At night, the rummmmmble-bang! of freight cars in the hump yard lulls me to sleep. I peer into Teddy’s beady black eye and conjure underground works and scrapyards, machinery grinding to the rhythm of switch engines.
1952
I am seven. Mommy dresses me nice and puts me in a coach car, hands a dollar bill to the steward—brown-skinned, white-coated, rotund—to keep me safe.
When you ride the train, the conductor, a white man in a dark blue coat, takes your ticket, punches it, puts it in his pocket, swaying in rhythm with the coach, and snaps a white slip into a slot above your seat. The slip shows where you are going, and you’d better get off there.
Teddy and I make this epic journey all by myself, with pride. I learn the side-to-side sway of railcars, the clack-clack-clack as wheels run over jointed tracks.The conductor opens the loud door at the back of the car and walks through, calling “Chillicothe, next stop! Chillicothe.” Galesburg is after Chillicothe. It’s time to pay attention.
The brown man has watched me kindly for a hundred miles. He makes sure I get off at Broad Street in Galesburg, where Grandma waits in her big gray Hudson.
1958
On a certain Friday, I go with Mom and my little sister, Cynda, and we all ride the Chicago North Shore and Milwaukee Railroad from its station on 27th Avenue in Kenosha, to meet Dad in Waukegan.

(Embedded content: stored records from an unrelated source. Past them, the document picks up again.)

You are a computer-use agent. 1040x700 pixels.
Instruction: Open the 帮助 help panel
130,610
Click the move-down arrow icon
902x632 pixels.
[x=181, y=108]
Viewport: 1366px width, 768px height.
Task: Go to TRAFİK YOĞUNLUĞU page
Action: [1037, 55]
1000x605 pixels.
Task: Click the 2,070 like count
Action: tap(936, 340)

The inter-urban car runs from overhead electric wires, like a trolley, packed with commuting men. They dangle from straps one-handed, the Sun-Times, folded with cunning for an efficient read, held in their free hands.
The North Shore Line is on its last legs, its stations and cars dirty and unkempt. People still ride it because the fare is less than for the Chicago and Northwestern, which parallels its route a few miles closer to the lakeshore.
1960
Fifty thousand Boy Scouts assemble for the week-long jamboree in Colorado Springs. Hundreds of us depart from Milwaukee, on a special train. Sunset splashes us as we dine with silver and linens, hurtling across a bridge over the Mississippi.

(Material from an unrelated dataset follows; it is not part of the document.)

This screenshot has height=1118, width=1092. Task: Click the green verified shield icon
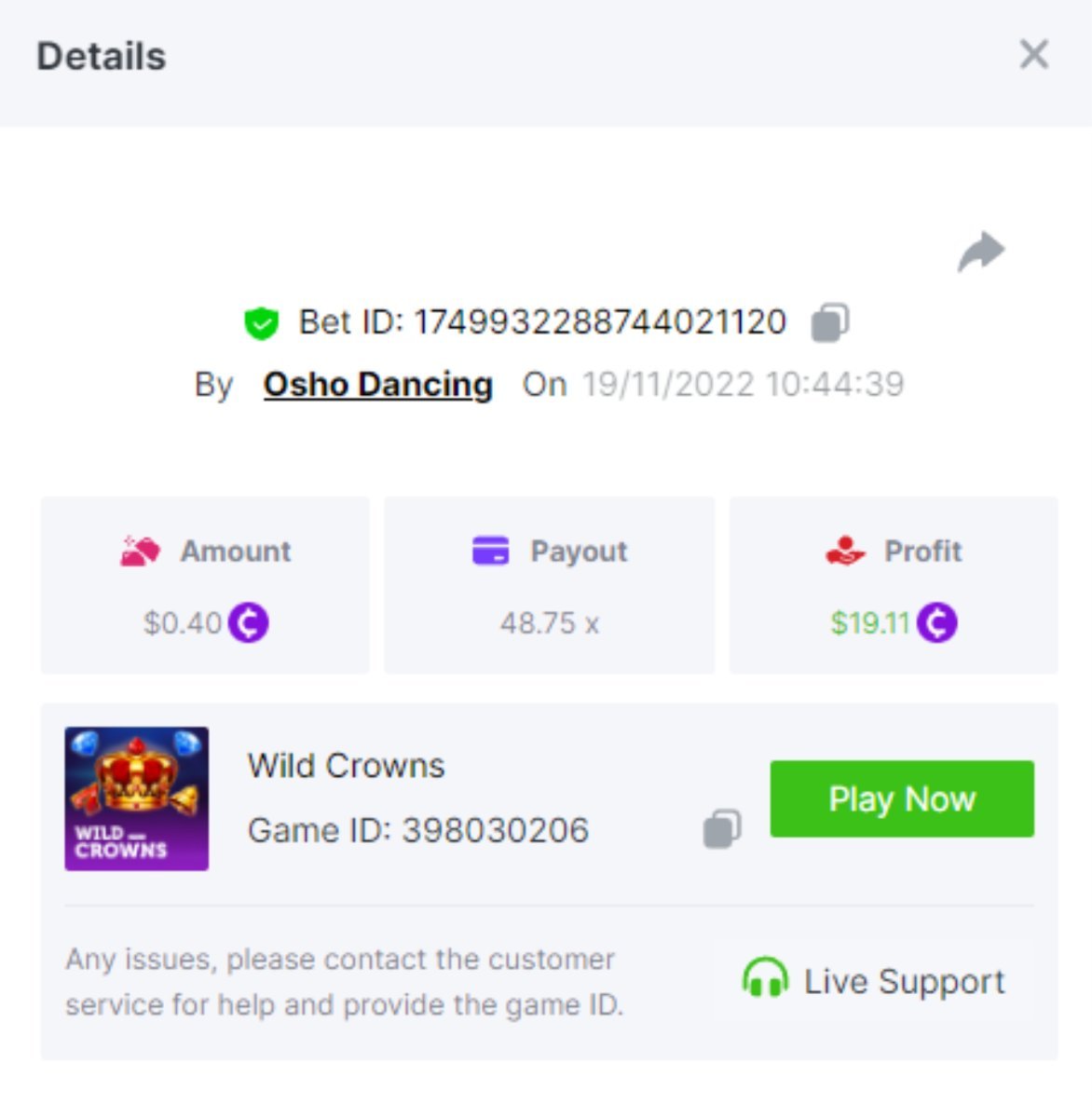click(x=261, y=323)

At dawn, we get boxes of cereal with half-pints of milk, sit at sawn-timber tables bolted to the baggage-car floor, and down our breakfast as chill, cow-scented air dashes in the open door. Swales, coolies, bunch grass, and incurious Nebraska cattle swoop by at eighty miles an hour.
1962
From Galesburg, we ride the Knox College Special to Chicago for Thanksgiving. We get off at Union Station—all color and bustle, shops and kiosks that sell everything known to man—and I slog two long city blocks at night to the Northwestern Station, for the North Shore Line is defunct, to catch my train to Kenosha. Chicago’s wintry wind, “the Hawk,” etches canyons in me as I struggle down Canal Street, lugging a suitcase, clad in a wool overcoat.
1966
Home on leave, I travel to my next Air force duty station at Monterey, California, by train rather than air. The Union Pacific’s City of San Francisco leaves from Union Station and heads west for two days. We stop briefly at Green River, Wyoming, under a scorching sun. At two a.m., we roll through Reno, “The Biggest Little City in the World,” its all-night neons flashing like competing rainbows as we slide by the main drag, swallowed up on the other side by dark desert.

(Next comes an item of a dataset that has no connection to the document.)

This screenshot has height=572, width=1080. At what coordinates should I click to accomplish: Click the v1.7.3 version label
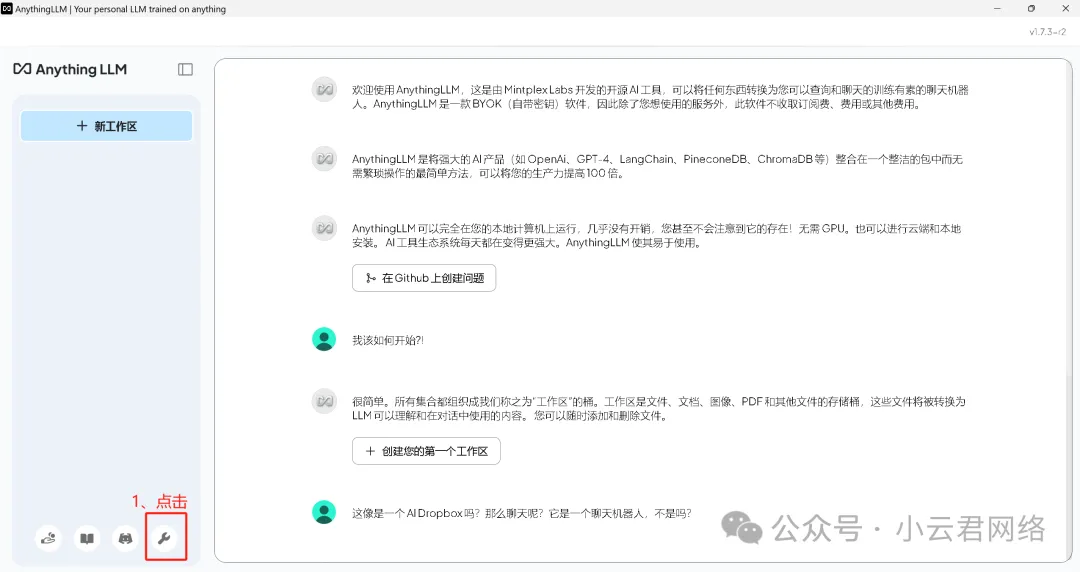pos(1048,32)
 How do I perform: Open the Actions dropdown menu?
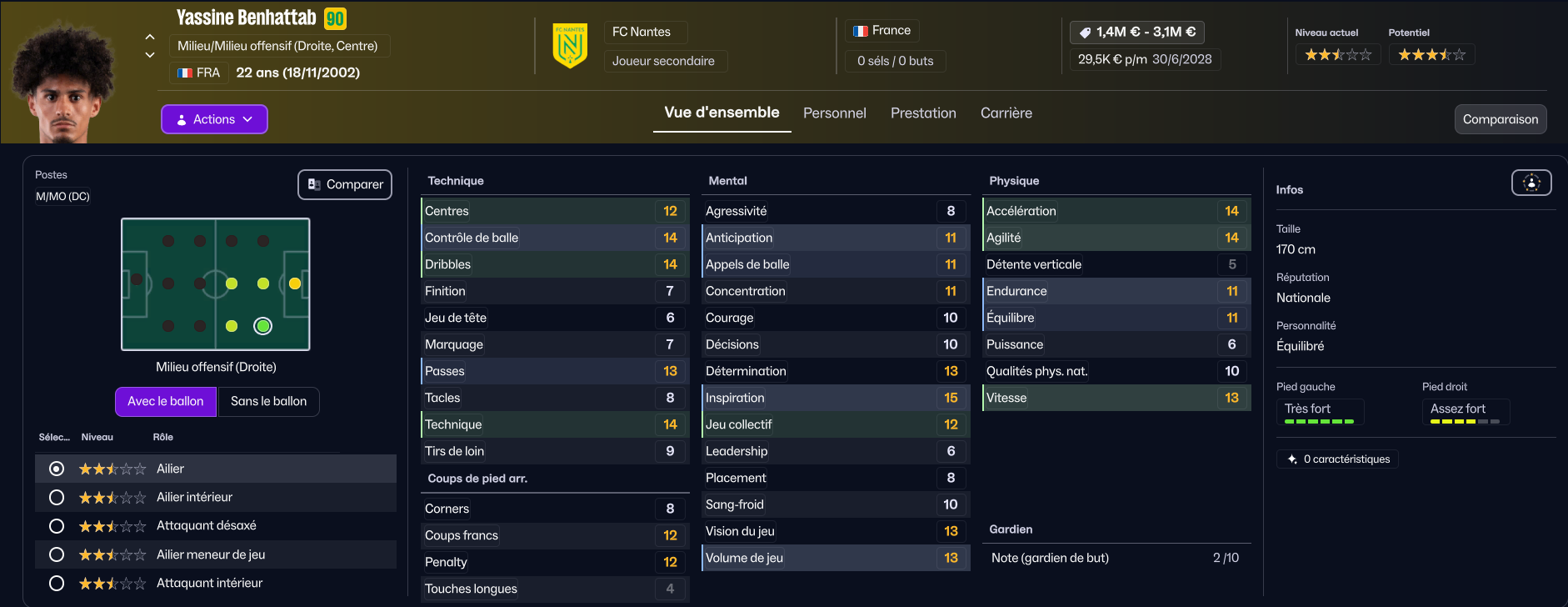point(214,119)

Always: the side-to-side sway and the clack-clack-clack as the wheels rack up the miles.
Before too long some folk singer will ride down the Mississippi Valley on the IC, noodling up a train-ride song, “The City of New Orleans,” for his fellow artists to record.
1960-something
We’re at the end of an era. We all sort of know it, because the service is not what it ought to be. To tell you the truth, it’s a lot nicer to ride airplanes, where you can sit in comfort while a pretty stewardess brings a great meal on a tray, with bright stainless cutlery, crystal glasses, china cups, and hotel-grade coffee. Airline service being so good, we may as well forget about trains.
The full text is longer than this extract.